REQUEST: Please filter the items below and keep only the lines that contain the word "screenshot". Case counts, so a line matches only if the capitalization is the same.
━━━━━━━━
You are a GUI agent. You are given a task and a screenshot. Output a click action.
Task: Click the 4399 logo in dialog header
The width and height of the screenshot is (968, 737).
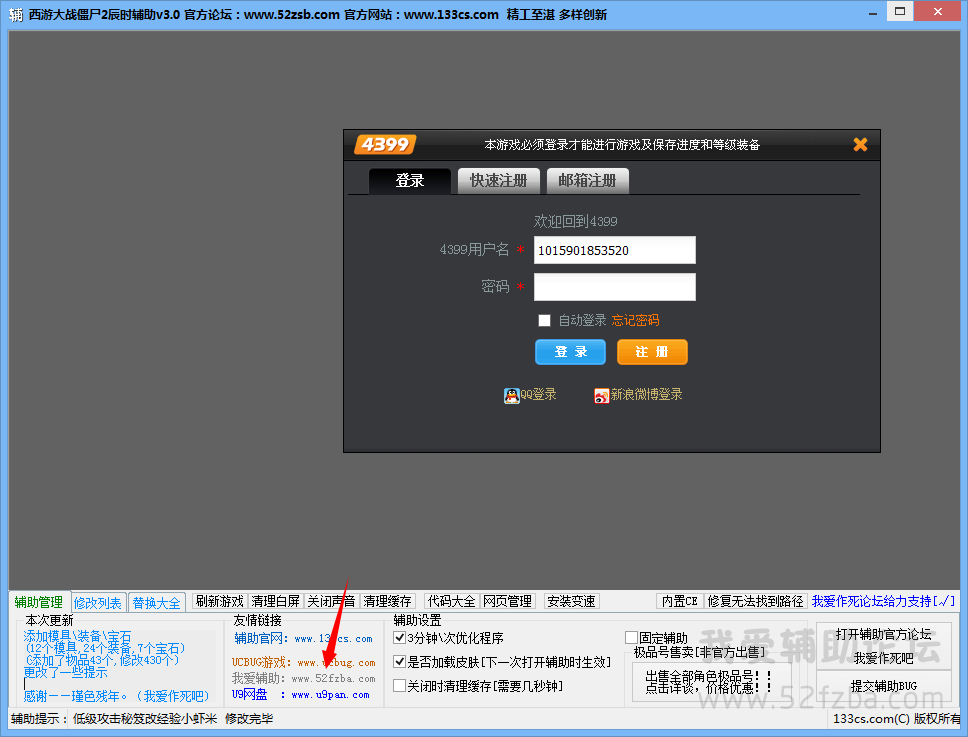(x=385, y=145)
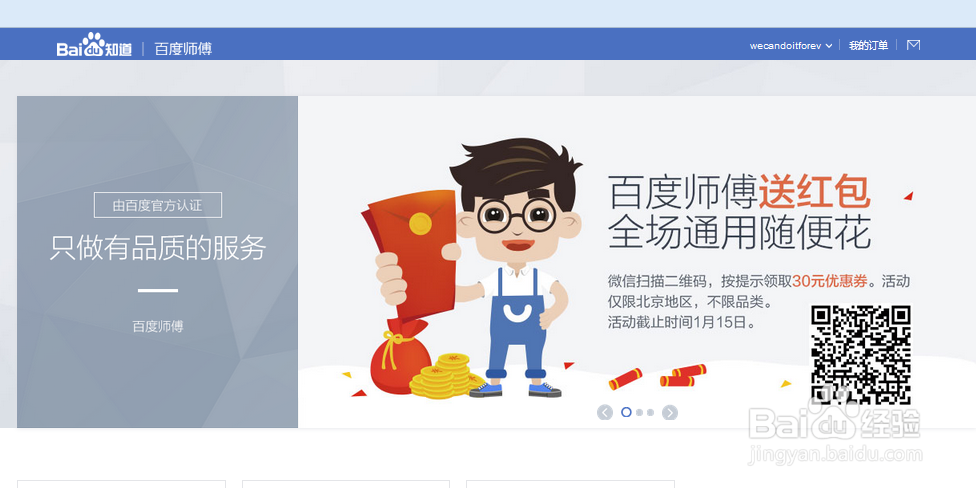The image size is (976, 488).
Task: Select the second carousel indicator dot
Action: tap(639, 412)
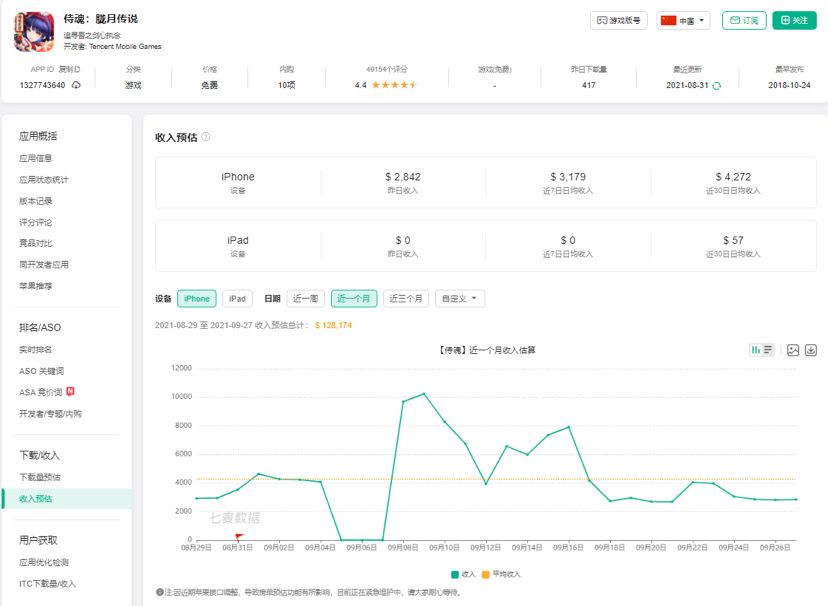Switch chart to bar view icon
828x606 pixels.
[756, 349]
━━━━━━━━
WORKED SOLUTION:
You are a GUI agent. You are given a task and a screenshot. Output a click action.
The width and height of the screenshot is (968, 737).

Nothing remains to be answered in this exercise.